## WORK INSTRUCTION
If a line of the data contains the word "will", it is counted; report how many such lines there are and nothing else.

----

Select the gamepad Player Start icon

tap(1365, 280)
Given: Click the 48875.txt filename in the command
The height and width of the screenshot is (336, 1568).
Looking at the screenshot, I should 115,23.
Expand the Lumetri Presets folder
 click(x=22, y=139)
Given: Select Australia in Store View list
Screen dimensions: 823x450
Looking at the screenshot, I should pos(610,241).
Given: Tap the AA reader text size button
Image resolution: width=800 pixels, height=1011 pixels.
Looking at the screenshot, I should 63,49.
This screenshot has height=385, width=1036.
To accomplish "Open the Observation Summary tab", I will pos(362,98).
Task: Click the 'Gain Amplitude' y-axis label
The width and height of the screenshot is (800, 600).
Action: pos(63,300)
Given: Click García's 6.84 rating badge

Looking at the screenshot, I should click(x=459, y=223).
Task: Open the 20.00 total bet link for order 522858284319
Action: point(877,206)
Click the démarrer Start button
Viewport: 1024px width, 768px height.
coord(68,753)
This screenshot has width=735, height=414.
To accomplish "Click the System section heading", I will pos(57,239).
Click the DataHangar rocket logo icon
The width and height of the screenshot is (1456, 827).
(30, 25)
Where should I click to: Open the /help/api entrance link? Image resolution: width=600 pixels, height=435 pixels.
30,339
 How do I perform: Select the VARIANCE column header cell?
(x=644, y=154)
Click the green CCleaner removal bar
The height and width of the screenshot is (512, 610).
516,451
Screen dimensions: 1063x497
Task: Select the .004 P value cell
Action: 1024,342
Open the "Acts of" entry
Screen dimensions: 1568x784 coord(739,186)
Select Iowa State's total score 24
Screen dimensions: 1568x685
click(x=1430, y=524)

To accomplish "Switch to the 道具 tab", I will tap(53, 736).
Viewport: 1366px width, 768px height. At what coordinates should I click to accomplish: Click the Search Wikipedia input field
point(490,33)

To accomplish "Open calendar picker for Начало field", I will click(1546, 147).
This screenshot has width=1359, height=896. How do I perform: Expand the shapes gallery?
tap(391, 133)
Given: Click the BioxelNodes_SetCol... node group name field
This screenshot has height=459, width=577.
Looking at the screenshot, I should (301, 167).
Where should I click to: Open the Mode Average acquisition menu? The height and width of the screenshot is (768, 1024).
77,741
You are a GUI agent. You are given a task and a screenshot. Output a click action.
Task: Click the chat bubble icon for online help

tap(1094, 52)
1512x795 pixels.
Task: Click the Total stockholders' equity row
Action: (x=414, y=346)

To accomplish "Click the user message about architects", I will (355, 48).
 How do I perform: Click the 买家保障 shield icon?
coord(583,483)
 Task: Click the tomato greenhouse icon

----

## ANSWER SPACE
5